** ABOUT THIS TASK **
After finding the line with "Instruction: Expand Far" in the entries below, copy that line and each one after it exactly, through the last line, and omit pictures.

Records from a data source

********

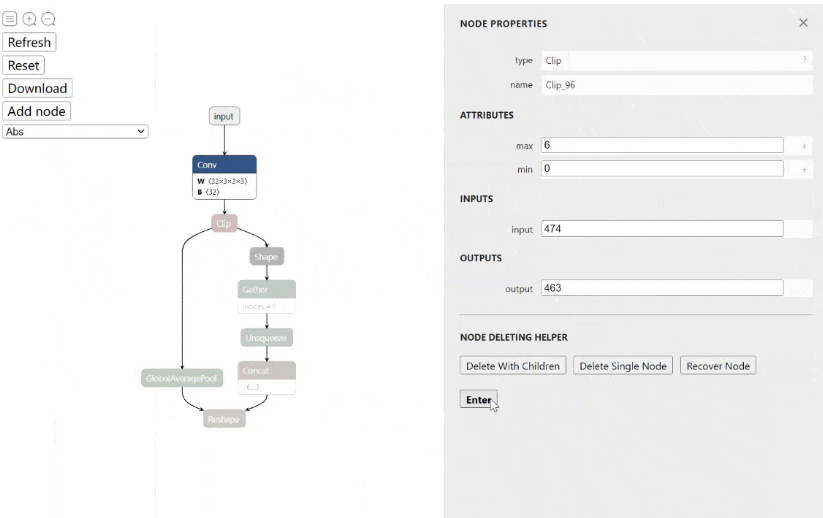Click Delete Single Node button
The image size is (823, 518).
pos(623,366)
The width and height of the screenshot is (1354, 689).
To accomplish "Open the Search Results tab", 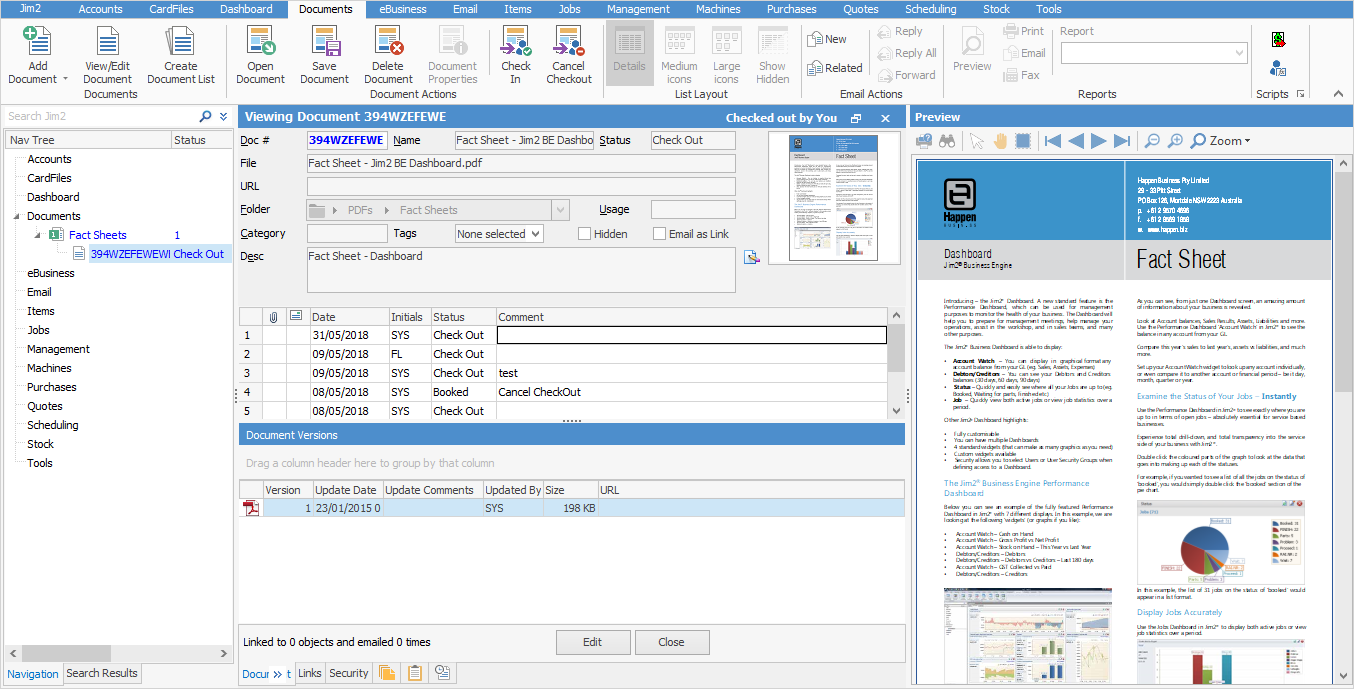I will tap(102, 673).
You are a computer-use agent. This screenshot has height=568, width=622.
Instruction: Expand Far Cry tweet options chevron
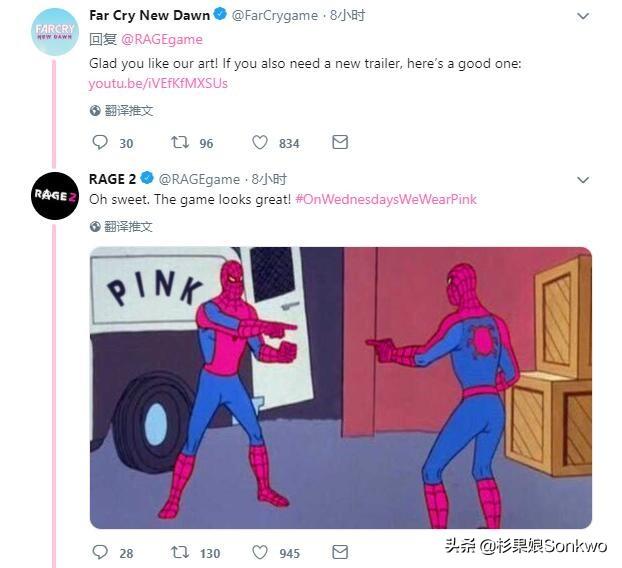(x=583, y=16)
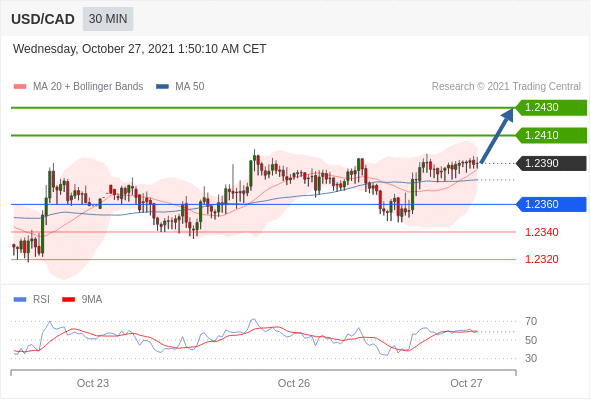Open the Research 2021 Trading Central credit
Screen dimensions: 590x400
tap(506, 87)
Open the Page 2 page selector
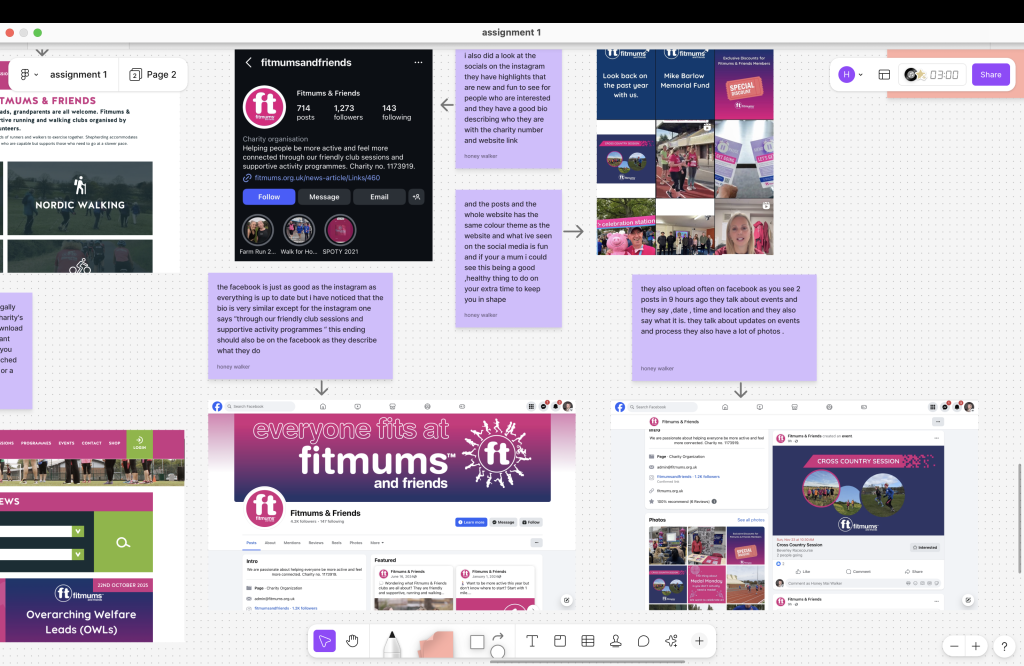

********

** FINISHED EXERCISE **
Instruction: Expand Far Cry tweet options chevron
(x=583, y=16)
Open the Research 2021 Trading Central credit
Screen dimensions: 590x400
tap(506, 87)
Open the Page 2 page selector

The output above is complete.